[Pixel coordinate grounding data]
════════════════════

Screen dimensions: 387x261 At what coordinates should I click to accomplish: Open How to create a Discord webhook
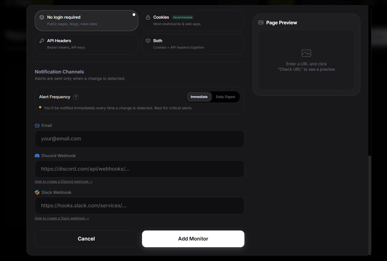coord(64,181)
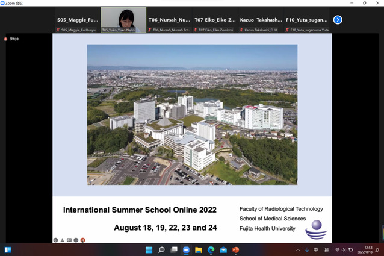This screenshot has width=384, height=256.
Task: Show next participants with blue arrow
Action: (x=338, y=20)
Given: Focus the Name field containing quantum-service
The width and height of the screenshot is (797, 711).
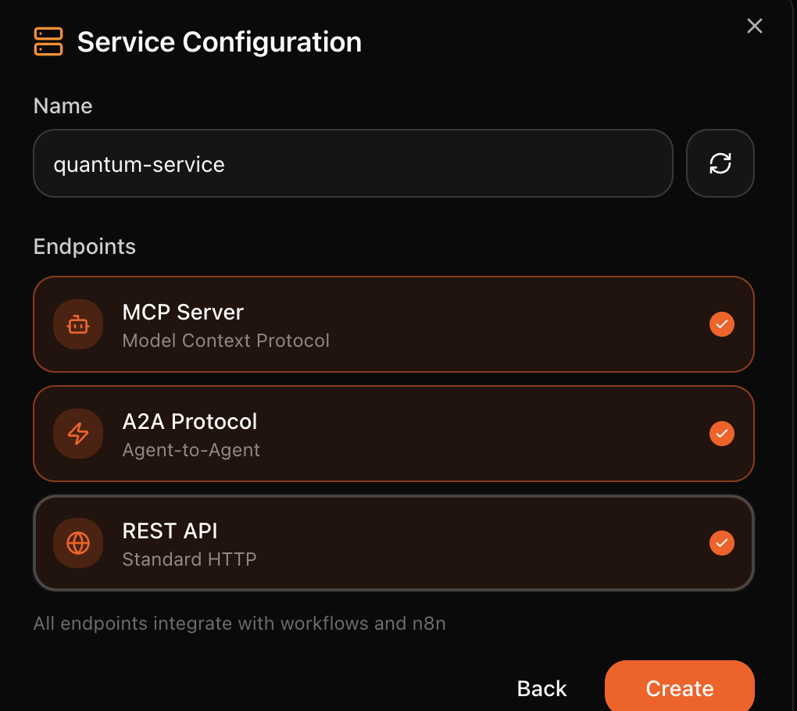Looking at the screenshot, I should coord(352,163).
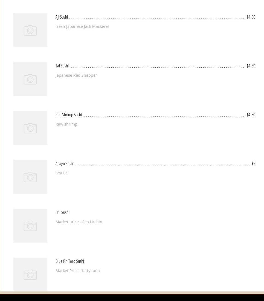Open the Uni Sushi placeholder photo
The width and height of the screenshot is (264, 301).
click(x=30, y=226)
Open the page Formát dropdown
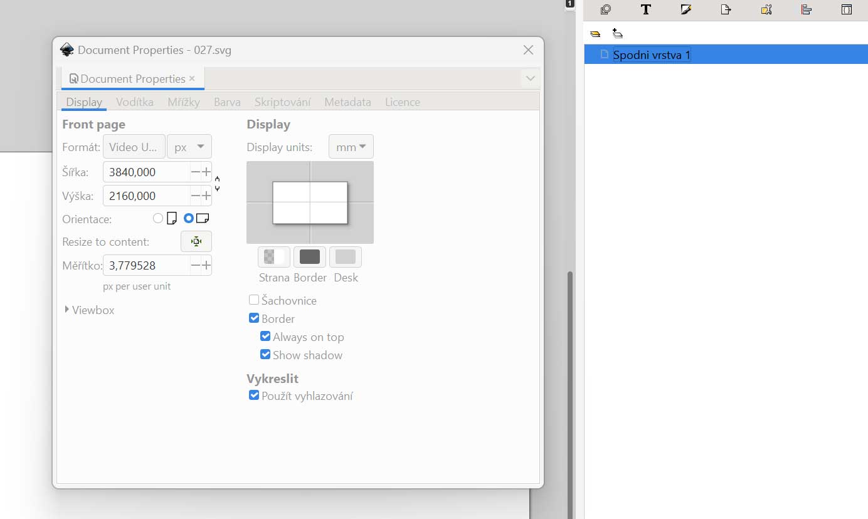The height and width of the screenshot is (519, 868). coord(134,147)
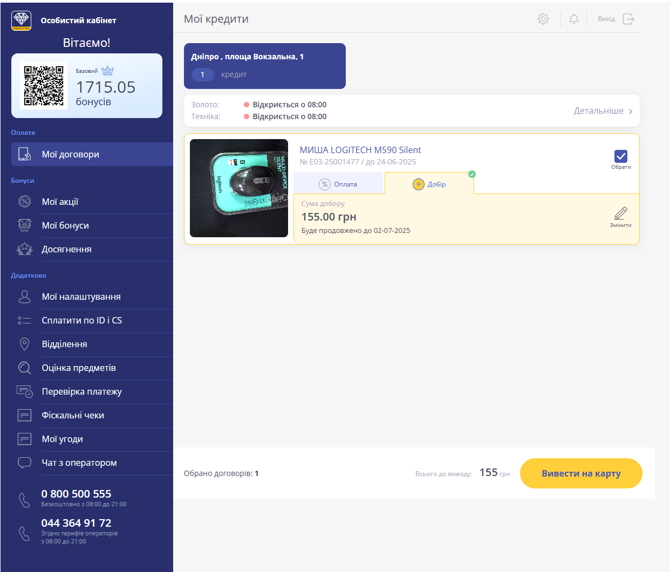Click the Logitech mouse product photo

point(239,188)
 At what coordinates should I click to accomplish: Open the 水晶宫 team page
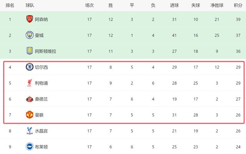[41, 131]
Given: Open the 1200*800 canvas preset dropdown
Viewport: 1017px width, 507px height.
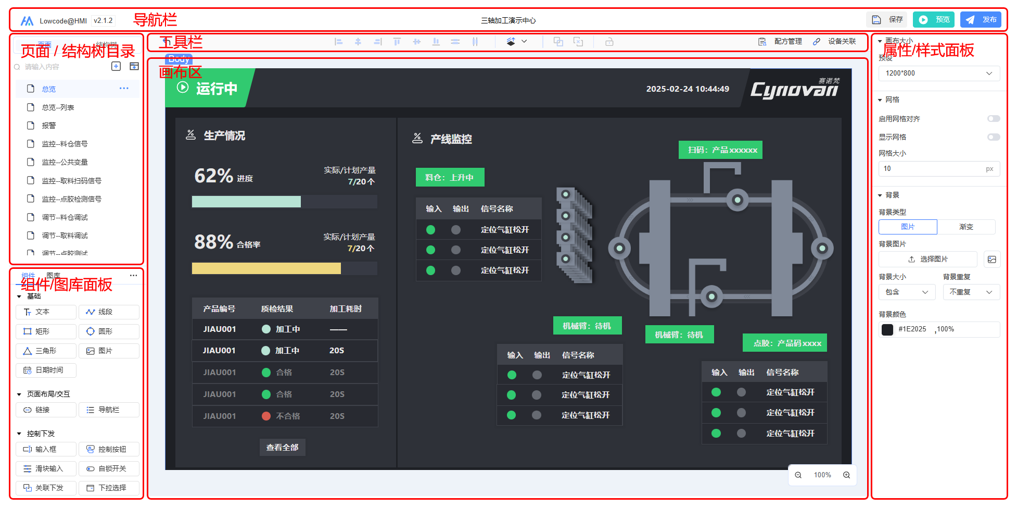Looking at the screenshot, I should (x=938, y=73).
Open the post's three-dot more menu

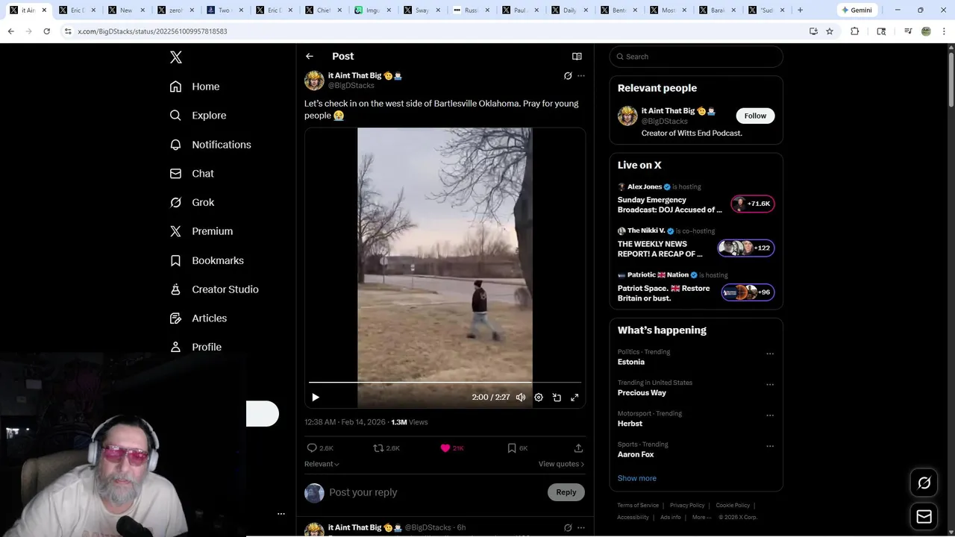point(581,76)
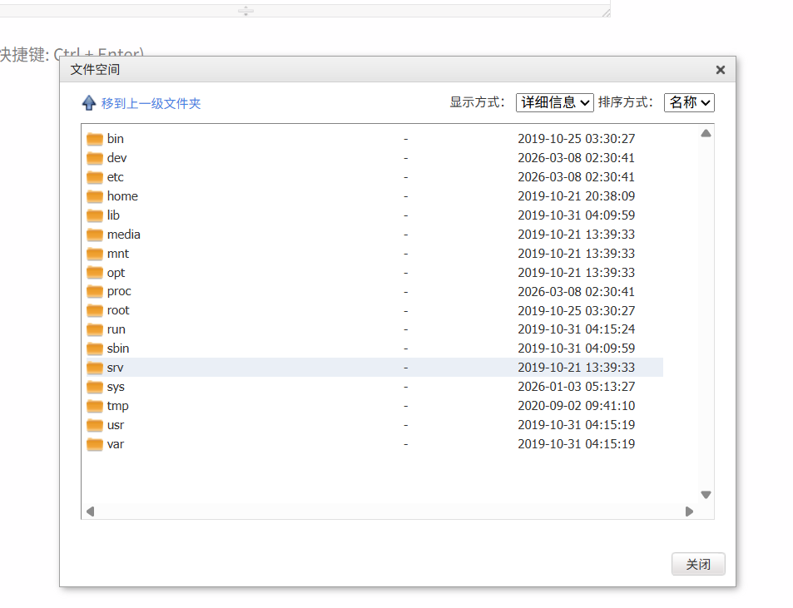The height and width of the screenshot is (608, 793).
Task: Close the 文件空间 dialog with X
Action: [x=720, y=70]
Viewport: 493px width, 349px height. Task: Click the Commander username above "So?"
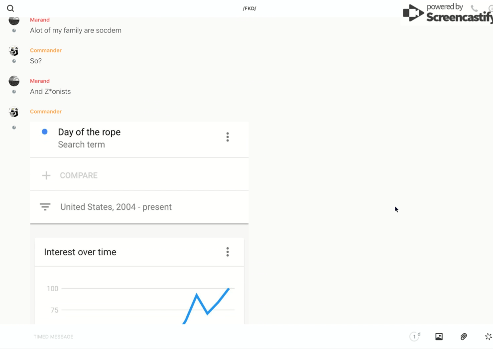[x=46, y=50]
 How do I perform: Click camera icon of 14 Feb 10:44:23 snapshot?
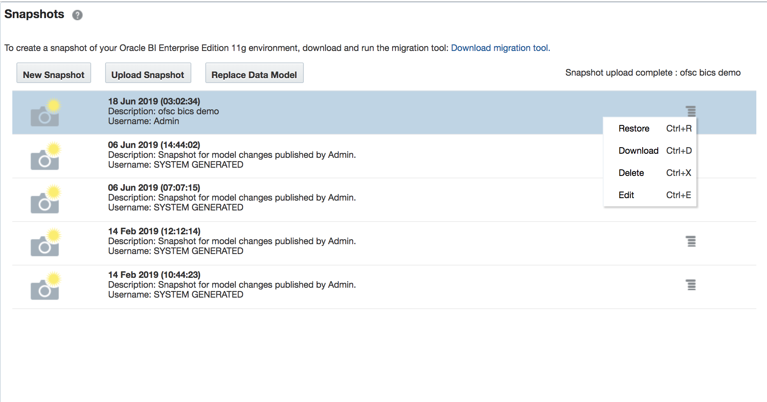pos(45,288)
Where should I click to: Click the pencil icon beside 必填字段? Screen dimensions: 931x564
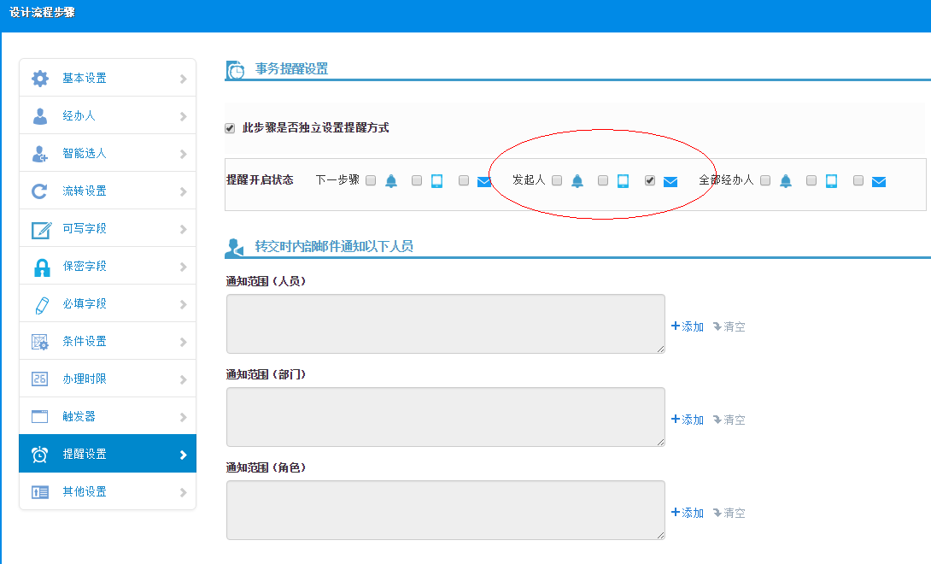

════════════════════

All of the data is to be transcribed exactly, with images omitted.

— Written solution —
Screen dimensions: 387x261 At what coordinates should I click to accomplish: Open How to create a Discord webhook
coord(64,181)
This screenshot has width=384, height=256.
Task: Show next participants with blue arrow
Action: (x=338, y=20)
Given: Focus the Name field containing quantum-service
The width and height of the screenshot is (797, 711).
Looking at the screenshot, I should coord(352,163).
Open the Uni Sushi placeholder photo
The width and height of the screenshot is (264, 301).
click(x=30, y=226)
Open the page Formát dropdown
The height and width of the screenshot is (519, 868). coord(134,147)
Click the Logitech mouse product photo

point(239,188)
 At what coordinates should I click to accomplish: Open the 水晶宫 team page
[41, 131]
Given: Open the 1200*800 canvas preset dropdown
Viewport: 1017px width, 507px height.
Looking at the screenshot, I should (x=938, y=73).
Open the post's three-dot more menu

point(581,76)
The height and width of the screenshot is (608, 793).
Task: Close the 文件空间 dialog with X
Action: [x=720, y=70]
Viewport: 493px width, 349px height. Task: Click the Commander username above "So?"
[x=46, y=50]
 How do I perform: Click camera icon of 14 Feb 10:44:23 snapshot?
pos(45,288)
Where should I click to: Click the pencil icon beside 必填字段? Screen dimensions: 931x564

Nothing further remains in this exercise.